Team Arrow has lost a friend, and so they spring into action determined to find the one responsible, an expert with a bow and arrows. "There aren't that many of us," Oliver insists. You kidder, Olly.

This particular archer appears to be assassin Simon Lacroix who... just uses a bow because... he's Canadian? The Kool Aid Man is red? He escapes from the Arrow and Laurel insists that next time she's coming along with her law degree and crackerjack blackmail skills, because she hasn't been a complete idiot for a while. Meanwhile, Felicity has a bit of a meltdown and confronts Olly for his apparent coolness; he explains that he has to keep it together so that everyone else gets to grieve, which is in its way fair but also part of his martyr complex. Ray Palmer is more sensitive, spotting that Felicity's anger is not really directed at his full court press to get her to work for him at Queen Consolidated.
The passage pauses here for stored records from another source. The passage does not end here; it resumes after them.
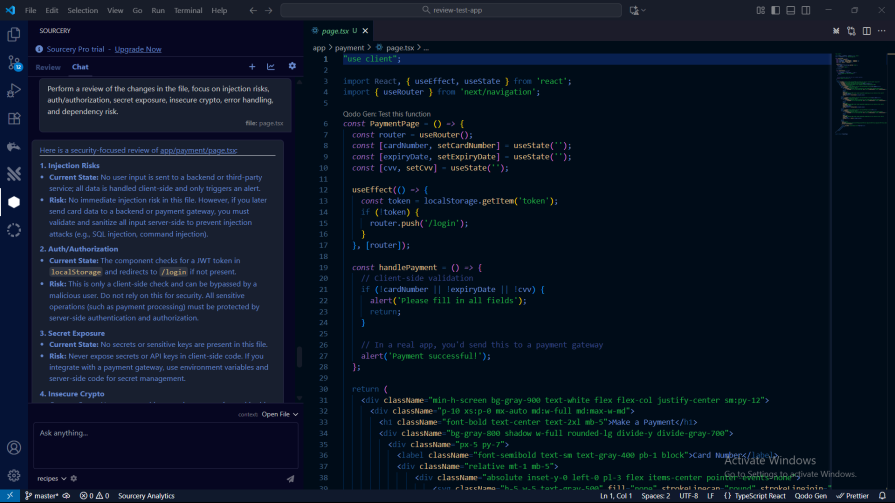Toggle the primary side bar visibility
Screen dimensions: 895x503
click(775, 10)
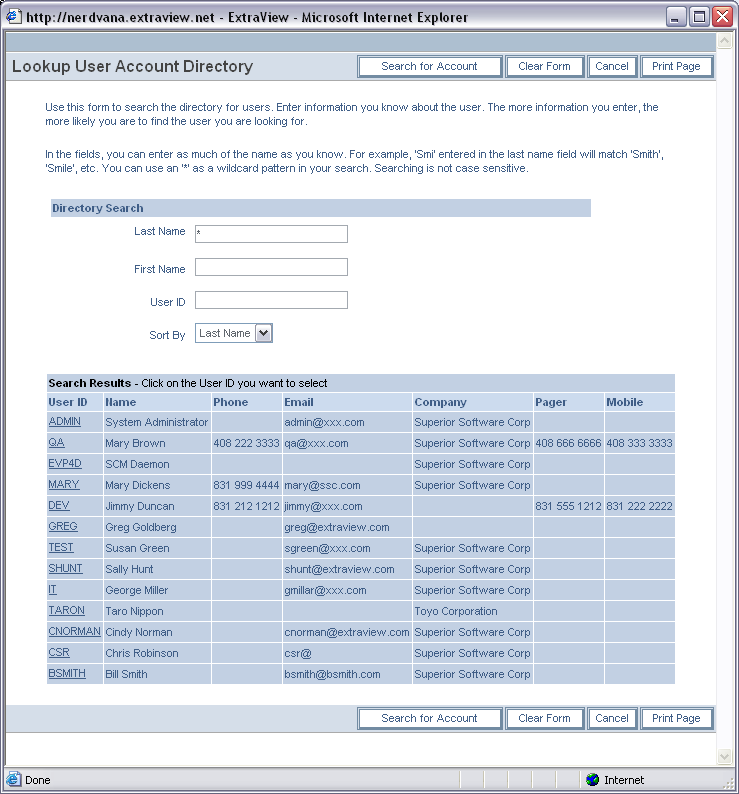Click the top Search for Account button
Screen dimensions: 739x794
pos(429,67)
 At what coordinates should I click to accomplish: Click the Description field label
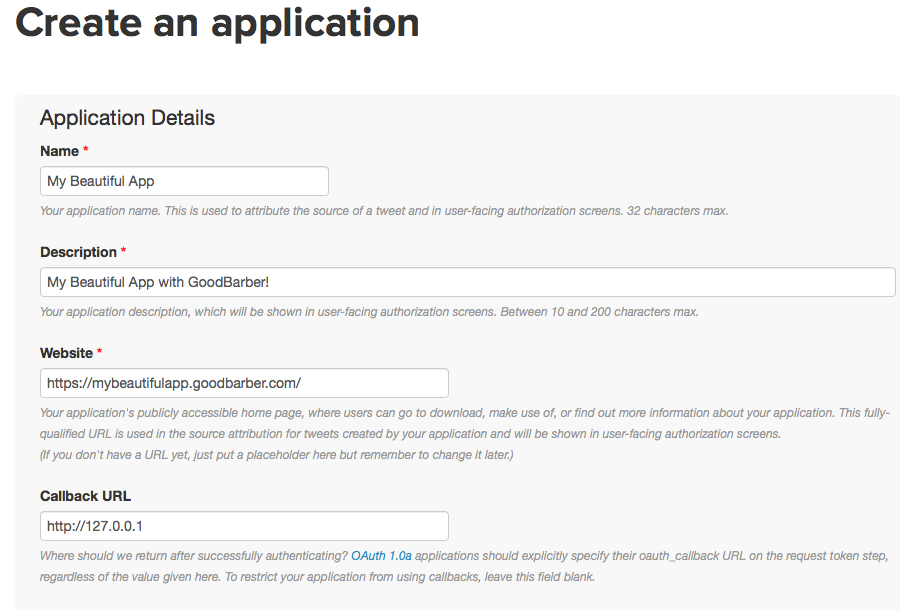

Eventually, the Arrow captures Lacroix and Laurel tries to execute him before being talked down. I suspect that this is, like, important, not least because it so directly mirrors her talking Sara down from killing Helena Bertinelli last season.
"You're not weak, Thea; you've just been underwritten."

Grieving inside, Olly tries to get in touch with Thea and Roy finally admits that she didn't just leave, but ran away from all of them and their lies, which leads us into 'Corto Maltese' and Olly, Roy and Diggle's field trip to retrieve Thea from the titular fictional island (DC's go to South American trouble spot,) not knowing that she is there to train with her father, Malcolm 'Mr Honesty' Merlin.

While they are there, Lyla asks Diggle to contact an ARGUS asset who has gone dark and check everything is okay. The agent asks Diggle to help out with preventing the sale of an ARGUS agent database, but turns out to be selling it and just wants the code key Lyla gave Diggle to prove his identity which can unlock the database (worst electronic security solution ever.) Roy and Olly help out, using homemade bows. Olly also uses a handgun, to Roy's astonishment.
The hotel bed bow; as cool as it is unlikely.

They stop the sale and the rogue agent explains he wanted a way out of ARGUS after the terrible things Waller had him do. This fits not only with last season's ARGUS adventures, but with a flashback in 'Sara', during which Olly is ordered to assassinate Tommy Merlin to stop him tracking Olly down, instead engineering a fake kidnapping to make him believe that Oliver accessing his email was just bait for a trap.

The team are rather less successful, at first, in persuading Thea to come home, but Olly tries a unique approach and tells the truth, beginning with how Robert Queen really died. This moves Thea enough to take a leap of faith, and Merlin lets her go, either for some nefarious reason of his own or just because he believes that Oliver will eventually drive her away again; or both.

For an action series, Arrow has quite a substantial female
following. I'm not sure why... Oh, right.
Back in Starling, Laurel is getting the vigilante buzz, which her father can't understand because she still hasn't told him Sara is dead. How is she not getting this? She was on the other side of the lie train for so long, you'd think she'd have sussed out the series' thesis that lies are bad, yo! This leads her to ask Oliver to train her, but he refuses because plot needs to happen and so instead she turns to Ted Grant. Grant is a boxing trainer she tried to strong arm over a suspected false testimony he claims was to keep a good kid from getting chewed up by the system. He also offered to train her as an outlet for her anger, an offer she accepts.

And finally, Felicity agrees to work for Ray Palmer, as long as she doesn't have to make coffee, ever, and is surprised to be given her own PA and Oliver's old office in which to work. Her first job is recovering a hard drive from the destroyed QC Applied Sciences Division (which you may recall someone blew up last season.) Palmer is impressed, but seems worryingly interested in the experimental weapons part of the database.

'Sara' is a pretty good grieving episode, but loses some traction from the simple fact that the world is now ludicrously full of mad skilled archers. Also, points off for not having Roy breaking the news to Sin. 'Corto Maltese' is very much about driving the arc plot forward and heavy on the action. With no other prospects, I'm wondering if Amanda Waller is going to be the arc villain this time out, or just a recurring dubious ally.

Oh, and Nyssa al Gul shows up at the end demanding to know where Sara is.